[Opening Text under study section]

Free Spring Ephemera Downloads

by Judy Gula

Free Spring Ephemera Downloads

by Judy Gula

As a celebration of the coming Easter holiday, and the arrival of spring, I wanted to offer my friends and customers these ephemera downloads to use in your fiber and mixed media projects.

To download, click on the image to bring up its full-size version, then right-click (or click and hold on a Mac) and save the high resolution JPG to your computer.

These are selections from my large — and ever-growing — collection of vintage postcards and advertising trade cards. When I come across beautiful examples at estate and yard sales, I just can’t resist them!

As those of you who know my work are aware, I love to print these vintage images onto fabric and build an art quilt around them, or create fabric postcards or Artist Trading Cards (ATCs). I print my image straight onto fabric using products designed for use with your home printer, or use Transfer Artist Paper (TAP) to transfer onto Lutradur, and then match it up with new or vintage fabric, trims and embellishments, and start stitching!

If you are traveling for spring break or to visit family or friends this weekend, I wish you safe travels and warm spring weather. (With the kind of winter we’ve had, which has hung on so long here on the East Coast), that last is no guarantee, I know!)

[Closing Text under study section]

▶ _Task requirements_:
Continue the post offering free spring ephemera downloads after its last sentence, keeping the same voice.

[Opening Data to examine section]

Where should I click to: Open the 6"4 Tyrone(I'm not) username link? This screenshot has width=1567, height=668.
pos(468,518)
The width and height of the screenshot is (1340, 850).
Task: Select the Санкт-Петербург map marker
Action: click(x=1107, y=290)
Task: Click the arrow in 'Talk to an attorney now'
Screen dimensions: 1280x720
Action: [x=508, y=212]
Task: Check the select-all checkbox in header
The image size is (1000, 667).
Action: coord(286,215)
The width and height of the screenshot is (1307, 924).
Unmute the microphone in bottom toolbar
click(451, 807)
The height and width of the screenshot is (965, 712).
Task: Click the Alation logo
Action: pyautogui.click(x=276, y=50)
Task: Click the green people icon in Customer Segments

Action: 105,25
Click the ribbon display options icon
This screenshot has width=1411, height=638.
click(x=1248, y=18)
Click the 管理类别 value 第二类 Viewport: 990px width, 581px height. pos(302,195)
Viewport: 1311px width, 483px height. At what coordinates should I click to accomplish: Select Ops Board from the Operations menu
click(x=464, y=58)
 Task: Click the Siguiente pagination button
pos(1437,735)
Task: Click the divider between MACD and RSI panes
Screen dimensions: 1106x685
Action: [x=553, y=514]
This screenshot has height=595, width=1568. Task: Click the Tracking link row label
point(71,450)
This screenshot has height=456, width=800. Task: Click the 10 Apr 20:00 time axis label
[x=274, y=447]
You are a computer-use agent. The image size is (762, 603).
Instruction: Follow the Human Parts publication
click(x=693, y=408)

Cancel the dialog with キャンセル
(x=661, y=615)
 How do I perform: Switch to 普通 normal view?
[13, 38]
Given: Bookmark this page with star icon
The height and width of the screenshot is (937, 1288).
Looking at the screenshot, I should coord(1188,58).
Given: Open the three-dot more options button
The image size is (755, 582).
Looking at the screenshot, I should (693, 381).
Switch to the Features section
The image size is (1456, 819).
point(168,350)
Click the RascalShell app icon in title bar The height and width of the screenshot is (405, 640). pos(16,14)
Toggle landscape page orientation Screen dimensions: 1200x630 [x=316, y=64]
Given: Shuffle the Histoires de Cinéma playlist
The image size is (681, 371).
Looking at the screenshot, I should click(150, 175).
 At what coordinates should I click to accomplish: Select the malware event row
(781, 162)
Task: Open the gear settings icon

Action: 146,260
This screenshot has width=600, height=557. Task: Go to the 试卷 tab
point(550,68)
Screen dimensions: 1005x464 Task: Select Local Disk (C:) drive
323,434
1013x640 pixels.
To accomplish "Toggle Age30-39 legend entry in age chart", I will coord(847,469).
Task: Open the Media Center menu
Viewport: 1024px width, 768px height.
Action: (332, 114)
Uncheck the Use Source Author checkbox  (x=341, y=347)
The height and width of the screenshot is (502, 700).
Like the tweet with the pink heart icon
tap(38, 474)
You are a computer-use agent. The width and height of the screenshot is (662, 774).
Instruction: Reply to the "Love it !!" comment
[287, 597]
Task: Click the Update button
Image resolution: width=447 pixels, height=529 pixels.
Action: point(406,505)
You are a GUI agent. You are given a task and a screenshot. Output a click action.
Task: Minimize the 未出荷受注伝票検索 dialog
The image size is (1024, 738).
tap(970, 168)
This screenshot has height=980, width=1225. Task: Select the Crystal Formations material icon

[Closing Data to examine section]

▶ _Written response_:
About Advertising Trade Cards

The following is excerpted from “Brief History of Trade Cards” by Ben Crane from The Trade Card Place. The invention and popularization of color lithography meant that advertising trade cards became plentiful and by the 1880s, they had become a dominant method of advertising products and services. “A trip to the store usually brought back some of these attractive, brightly colored cards to be pasted into a scrapbook... Some of the products most heavily advertised by trade cards were in the categories of: medicine, food, tobacco, clothing, household, sewing, stoves, and farm. The popularity of trade cards peaked around 1890, and then almost completely faded by the early 1900s when other forms of advertising in color, such as magazines, became more cost effective.”